The Oblate brothers christened my dad the day he was born.” (An Oblate Father refers to an Oblate who is a priest, notably as a member of one of two Catholic orders).

Jean recalls the years it took to piece it all together. “The Oblates only called him Frank Joseph and only got the name White at Fort McMurray. The name missing all these years was PlateCote, our grandmother’s name. It’s not satisfying enough because we are the urban Indians, we weren’t brought up on the reserve. So, in many ways we suffered because of the disconnect.”

Joe discovered a bit of interesting notoriety in doing his research. “[Our] two great uncles, Jonas and Matisse PlatCote were the best hunters,” Joe recalls. “There was a movie made in 1919 by this HBC fellow that was called The Romance of The Northern Fur Traders and showed what they were doing, fur trapping. But there were no chiefs, you just followed the food.”

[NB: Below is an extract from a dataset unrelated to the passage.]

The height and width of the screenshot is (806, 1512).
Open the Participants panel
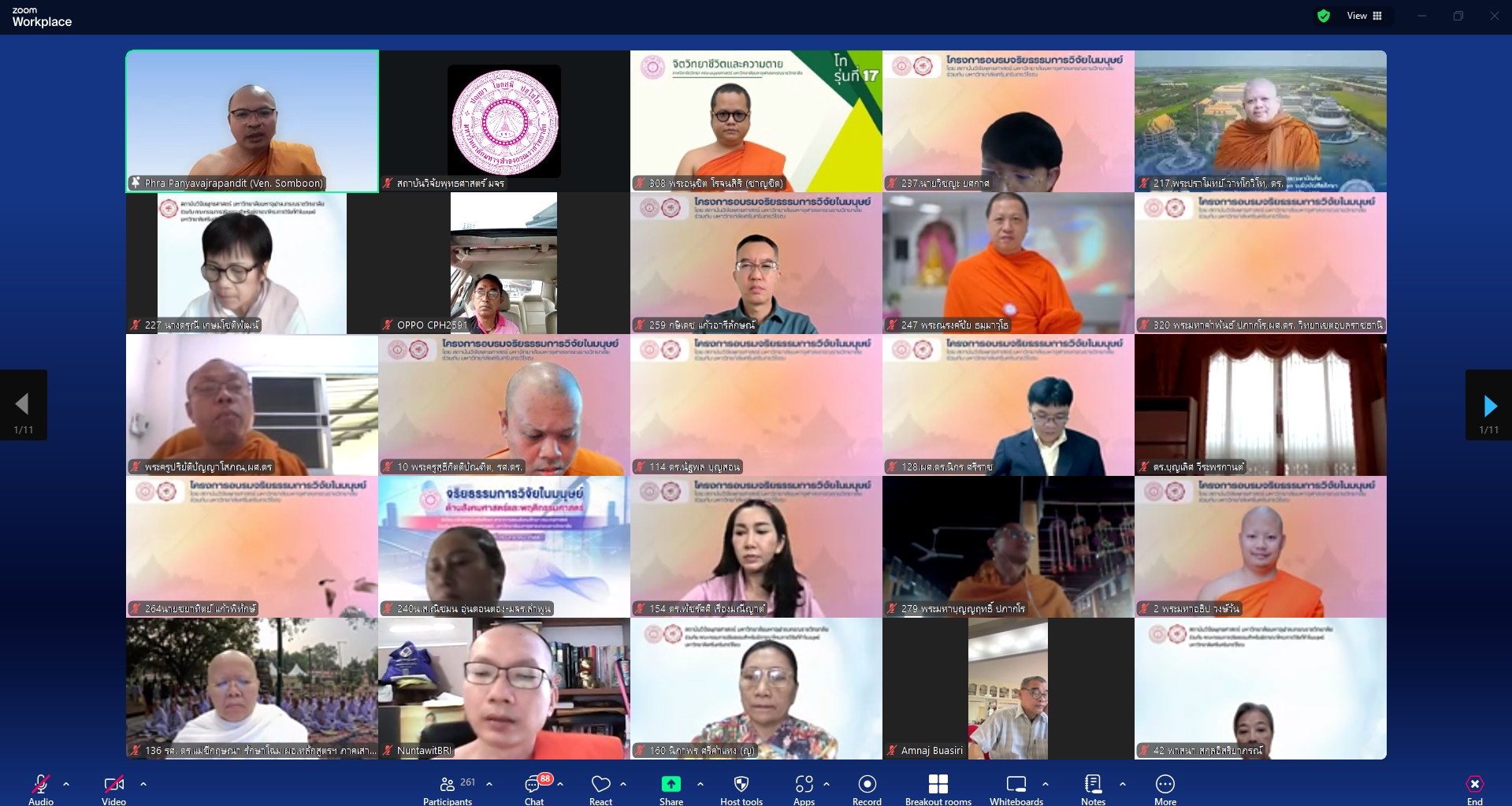click(x=448, y=789)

Even with the childhood he had, Frank Joseph still wanted to protect the country he lived in and lied about his age to serve in WWII. He only said two things about the war, Joe explains. “He said: ‘Funny I went through the whole war and never heard one song, (like in all these movies).” The other thing Joe remembers is that when asked if he killed any Germans, Frank would say, “I don’t know, but I sure shot at them enough.’”

Joe explained his dad was Private First Class in the Signal Core, who, [contrary to popular belief], were not behind the front lines, they were running the telephone wires to the front lines. Joe learned that Canada didn’t use wireless communications because the Germans could hear it. So, they used telephones.

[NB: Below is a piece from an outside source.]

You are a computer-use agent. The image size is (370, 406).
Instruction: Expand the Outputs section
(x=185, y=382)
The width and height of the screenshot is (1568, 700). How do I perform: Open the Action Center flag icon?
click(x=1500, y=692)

Joe recalls one vivid story his father told. “They were driving in their vehicle, stringing lines and he saw a bunch of these soldiers all laying in the ditch, all huddled down. This officer saw them [in their vehicle] and said ‘What are you doing here?’ They explained they were running lines. The soldier told them they were expecting a counter attack any minute. ‘We don’t have the town, so get the hell out of here!’ He had shrapnel in him until the day he died. It was part and parcel with the war.”

Jean recalls her dad rarely spoke about his time in residential schools or the war. “He never spoke to me about the war and I think you will find that with a lot of veterans. There were certainly more than enough veterans that came from all over the North.” Jean continues, “We served well; our people didn’t back down. My dad fought to get in and served overseas, and served in the thick of things in Belgium, Holland and France.”

After the war, Frank Joseph moved to Leduc County and started a farm. Jean explained the land was given to him by the government for going off to war. “You had a choice of certain things, so he chose the farm which was a bad idea because he was only one man and you can’t be a farmer as only one man.” Jean shared that they didn’t give Indigenous soldiers returning from the war very much.

After the farm Joseph went into the oilfields and lost three fingers, as a machinist. Then he went into insulating until he retired due to Asbestosis. “He caught it in 1972 and they took him into the hospital,” Joe recalls. “They cut a third out of his lung. The doctor said to my mom he doubted he would live six more months. Well, he ended up living 15 years, which goes to show my dad was a tough old bird (laughs).”

Jean’s voice softens when she reflects on her family’s past. “I’m very sorry we didn’t get to learn any of the [Indigenous] ways. I don’t have the Dene language, which is very different than Cree. Dene was one of the languages used during the war to keep messages secret. The Japanese couldn’t break it because it’s not an easy language.”

The weight of remembrance can be heavy but the work put in by Joe and Jean White has honoured their father’s legacy. Jean’s emotions began to overtake her in sharing this last recollection. “My dad never knew how to laugh. He would just make a noise, but it wasn’t a laugh and there wasn’t any humor to it. He never learned how to laugh, how to be a child, how to play. He learned none of that.”

On one of Jean’s last trips up north to visit her family, Jean had the opportunity to begin learning Dene from her niece. As I ended the interview Jean sent me on my way with “Kutenti” – Dene for happy trails.